Data entries

§

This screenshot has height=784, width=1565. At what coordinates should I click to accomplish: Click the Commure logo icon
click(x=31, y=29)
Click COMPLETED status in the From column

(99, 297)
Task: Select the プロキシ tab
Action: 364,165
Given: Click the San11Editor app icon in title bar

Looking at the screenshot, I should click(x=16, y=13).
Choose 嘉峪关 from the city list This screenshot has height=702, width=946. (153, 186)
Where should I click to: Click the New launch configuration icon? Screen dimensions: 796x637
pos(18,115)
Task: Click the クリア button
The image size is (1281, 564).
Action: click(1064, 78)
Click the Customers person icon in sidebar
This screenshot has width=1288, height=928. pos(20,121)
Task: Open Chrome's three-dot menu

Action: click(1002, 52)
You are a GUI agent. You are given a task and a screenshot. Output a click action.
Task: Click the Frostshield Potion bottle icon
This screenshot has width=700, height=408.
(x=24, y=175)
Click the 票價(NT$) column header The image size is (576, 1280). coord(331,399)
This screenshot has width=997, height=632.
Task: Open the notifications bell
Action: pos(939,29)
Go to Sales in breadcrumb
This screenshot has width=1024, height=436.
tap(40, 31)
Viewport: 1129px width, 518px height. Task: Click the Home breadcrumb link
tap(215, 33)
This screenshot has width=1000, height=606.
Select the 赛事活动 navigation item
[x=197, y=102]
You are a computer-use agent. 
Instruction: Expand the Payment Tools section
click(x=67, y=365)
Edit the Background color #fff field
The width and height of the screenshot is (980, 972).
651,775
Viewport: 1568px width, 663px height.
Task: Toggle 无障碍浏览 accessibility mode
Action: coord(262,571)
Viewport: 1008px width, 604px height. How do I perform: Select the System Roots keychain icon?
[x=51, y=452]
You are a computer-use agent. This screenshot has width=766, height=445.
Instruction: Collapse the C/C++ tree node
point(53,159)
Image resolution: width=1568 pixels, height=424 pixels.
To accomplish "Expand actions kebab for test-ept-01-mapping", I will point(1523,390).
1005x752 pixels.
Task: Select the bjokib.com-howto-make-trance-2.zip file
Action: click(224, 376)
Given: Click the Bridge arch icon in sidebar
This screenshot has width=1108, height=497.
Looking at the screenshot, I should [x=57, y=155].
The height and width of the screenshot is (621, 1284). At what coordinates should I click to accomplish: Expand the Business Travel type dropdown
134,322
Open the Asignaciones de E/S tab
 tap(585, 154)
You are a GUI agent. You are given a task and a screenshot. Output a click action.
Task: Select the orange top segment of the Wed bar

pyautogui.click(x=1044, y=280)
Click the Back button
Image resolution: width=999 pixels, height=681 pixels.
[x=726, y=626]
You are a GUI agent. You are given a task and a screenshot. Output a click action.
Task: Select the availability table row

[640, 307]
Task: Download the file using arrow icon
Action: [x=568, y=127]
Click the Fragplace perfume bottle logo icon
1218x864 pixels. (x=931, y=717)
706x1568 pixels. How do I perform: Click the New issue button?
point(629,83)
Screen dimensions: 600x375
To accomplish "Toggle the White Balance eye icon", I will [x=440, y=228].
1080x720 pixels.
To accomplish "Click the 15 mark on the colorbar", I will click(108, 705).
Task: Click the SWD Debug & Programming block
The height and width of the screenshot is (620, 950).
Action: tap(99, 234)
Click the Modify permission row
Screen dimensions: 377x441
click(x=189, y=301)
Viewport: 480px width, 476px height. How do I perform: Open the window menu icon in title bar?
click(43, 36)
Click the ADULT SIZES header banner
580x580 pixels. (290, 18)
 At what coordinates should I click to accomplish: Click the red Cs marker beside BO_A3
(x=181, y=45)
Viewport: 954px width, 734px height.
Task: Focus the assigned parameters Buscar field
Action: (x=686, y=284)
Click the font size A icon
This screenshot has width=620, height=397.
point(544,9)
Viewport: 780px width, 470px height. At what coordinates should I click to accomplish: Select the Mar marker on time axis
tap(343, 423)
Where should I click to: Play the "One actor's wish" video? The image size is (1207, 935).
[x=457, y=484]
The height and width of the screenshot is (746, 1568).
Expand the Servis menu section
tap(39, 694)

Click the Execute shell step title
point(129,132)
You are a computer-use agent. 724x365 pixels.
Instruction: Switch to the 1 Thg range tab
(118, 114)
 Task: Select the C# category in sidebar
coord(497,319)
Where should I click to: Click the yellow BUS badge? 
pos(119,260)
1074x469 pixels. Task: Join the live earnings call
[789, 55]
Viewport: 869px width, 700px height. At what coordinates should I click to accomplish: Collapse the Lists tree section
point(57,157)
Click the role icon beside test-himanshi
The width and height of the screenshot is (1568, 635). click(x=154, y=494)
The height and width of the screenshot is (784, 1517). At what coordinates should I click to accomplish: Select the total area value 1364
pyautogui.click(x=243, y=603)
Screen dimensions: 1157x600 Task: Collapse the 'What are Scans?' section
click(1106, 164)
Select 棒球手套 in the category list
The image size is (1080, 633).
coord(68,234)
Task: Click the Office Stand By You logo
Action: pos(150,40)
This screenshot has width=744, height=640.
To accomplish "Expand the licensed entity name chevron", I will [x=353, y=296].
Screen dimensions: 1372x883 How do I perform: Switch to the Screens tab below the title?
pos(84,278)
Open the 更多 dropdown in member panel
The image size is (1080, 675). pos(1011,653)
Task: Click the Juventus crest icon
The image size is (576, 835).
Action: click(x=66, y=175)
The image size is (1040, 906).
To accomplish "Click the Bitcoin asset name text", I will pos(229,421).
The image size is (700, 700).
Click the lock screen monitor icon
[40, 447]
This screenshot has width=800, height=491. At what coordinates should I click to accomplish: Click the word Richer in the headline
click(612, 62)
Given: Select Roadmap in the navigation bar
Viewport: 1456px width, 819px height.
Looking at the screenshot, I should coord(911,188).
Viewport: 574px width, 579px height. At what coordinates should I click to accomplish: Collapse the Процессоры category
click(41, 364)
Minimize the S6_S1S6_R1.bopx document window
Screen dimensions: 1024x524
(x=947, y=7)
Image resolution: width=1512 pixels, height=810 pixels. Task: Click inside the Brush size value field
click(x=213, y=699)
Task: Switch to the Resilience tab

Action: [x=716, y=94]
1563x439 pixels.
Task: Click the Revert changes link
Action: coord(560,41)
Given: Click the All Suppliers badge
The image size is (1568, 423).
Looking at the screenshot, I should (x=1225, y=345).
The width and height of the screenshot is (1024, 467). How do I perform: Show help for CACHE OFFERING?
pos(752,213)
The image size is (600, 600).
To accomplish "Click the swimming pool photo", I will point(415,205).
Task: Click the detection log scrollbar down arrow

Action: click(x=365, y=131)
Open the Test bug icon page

§

What the task requires >>
Filtering the entries above by the word "computer", copy each line that matches.

Answer to this task >>
You are a computer-use agent. 
You are a computer-use agent. This screenshot has width=766, height=445.
You are a computer-use agent. 724x365 pixels.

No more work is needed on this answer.